Exercise objective: Recast the records between the lines holding "The height and width of the screenshot is (347, 559)." and "Action: pyautogui.click(x=692, y=130)", inclusive, as a Markdown table with the columns Row and Line, one numbered row per line and no blank lines.

[Data listing]

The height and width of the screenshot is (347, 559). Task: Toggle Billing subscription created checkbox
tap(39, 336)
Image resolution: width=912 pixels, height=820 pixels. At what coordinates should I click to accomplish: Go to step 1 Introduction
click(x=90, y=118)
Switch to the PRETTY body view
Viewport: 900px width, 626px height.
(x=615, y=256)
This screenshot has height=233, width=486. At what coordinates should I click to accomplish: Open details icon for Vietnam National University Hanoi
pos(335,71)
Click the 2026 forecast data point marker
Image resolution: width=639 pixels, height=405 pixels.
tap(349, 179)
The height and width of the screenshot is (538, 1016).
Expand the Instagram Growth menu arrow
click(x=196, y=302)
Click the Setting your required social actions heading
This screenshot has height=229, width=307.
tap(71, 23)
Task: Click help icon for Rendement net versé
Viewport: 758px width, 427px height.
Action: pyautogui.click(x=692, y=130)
---
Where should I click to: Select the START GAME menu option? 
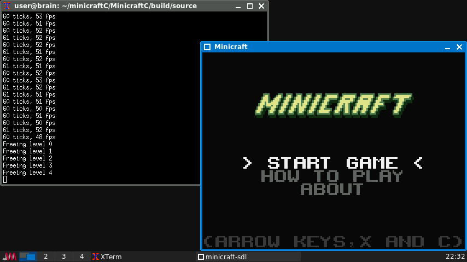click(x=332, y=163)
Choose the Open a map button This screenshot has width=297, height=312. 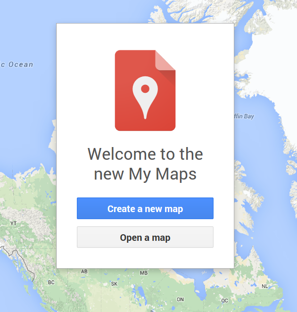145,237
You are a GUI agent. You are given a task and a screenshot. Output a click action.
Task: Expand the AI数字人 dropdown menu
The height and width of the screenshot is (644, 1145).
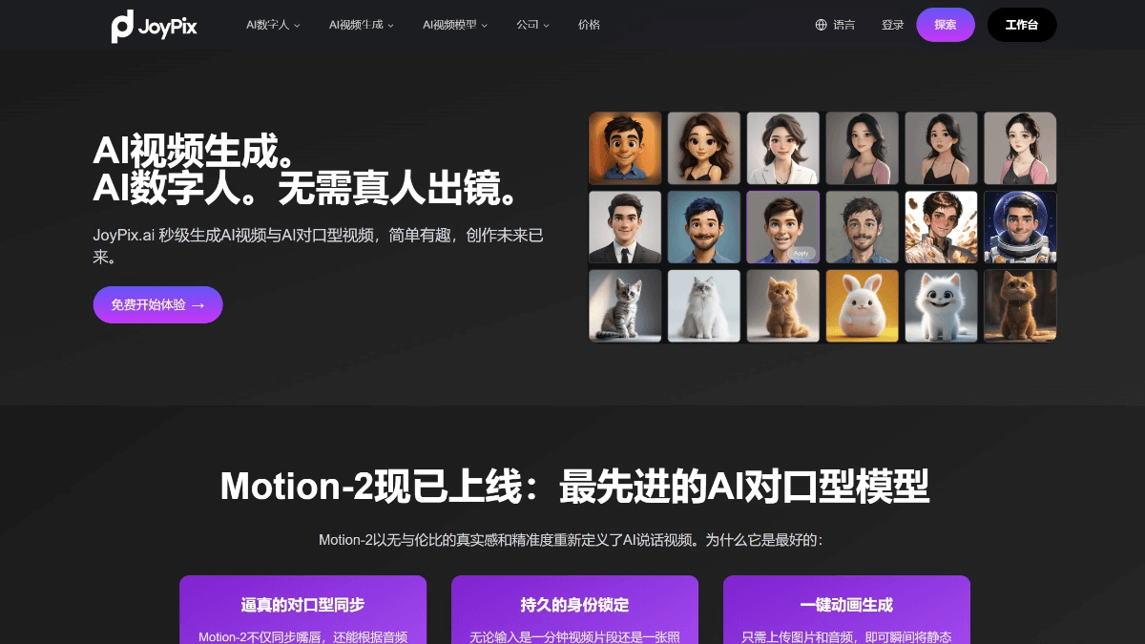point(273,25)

Reply:
| Row | Line |
|---|---|
| 1 | The height and width of the screenshot is (347, 559). Task: Toggle Billing subscription created checkbox |
| 2 | tap(39, 336) |
| 3 | Image resolution: width=912 pixels, height=820 pixels. At what coordinates should I click to accomplish: Go to step 1 Introduction |
| 4 | click(x=90, y=118) |
| 5 | Switch to the PRETTY body view |
| 6 | Viewport: 900px width, 626px height. |
| 7 | (x=615, y=256) |
| 8 | This screenshot has height=233, width=486. At what coordinates should I click to accomplish: Open details icon for Vietnam National University Hanoi |
| 9 | pos(335,71) |
| 10 | Click the 2026 forecast data point marker |
| 11 | Image resolution: width=639 pixels, height=405 pixels. |
| 12 | tap(349, 179) |
| 13 | The height and width of the screenshot is (538, 1016). |
| 14 | Expand the Instagram Growth menu arrow |
| 15 | click(x=196, y=302) |
| 16 | Click the Setting your required social actions heading |
| 17 | This screenshot has height=229, width=307. |
| 18 | tap(71, 23) |
| 19 | Task: Click help icon for Rendement net versé |
| 20 | Viewport: 758px width, 427px height. |
| 21 | Action: pyautogui.click(x=692, y=130) |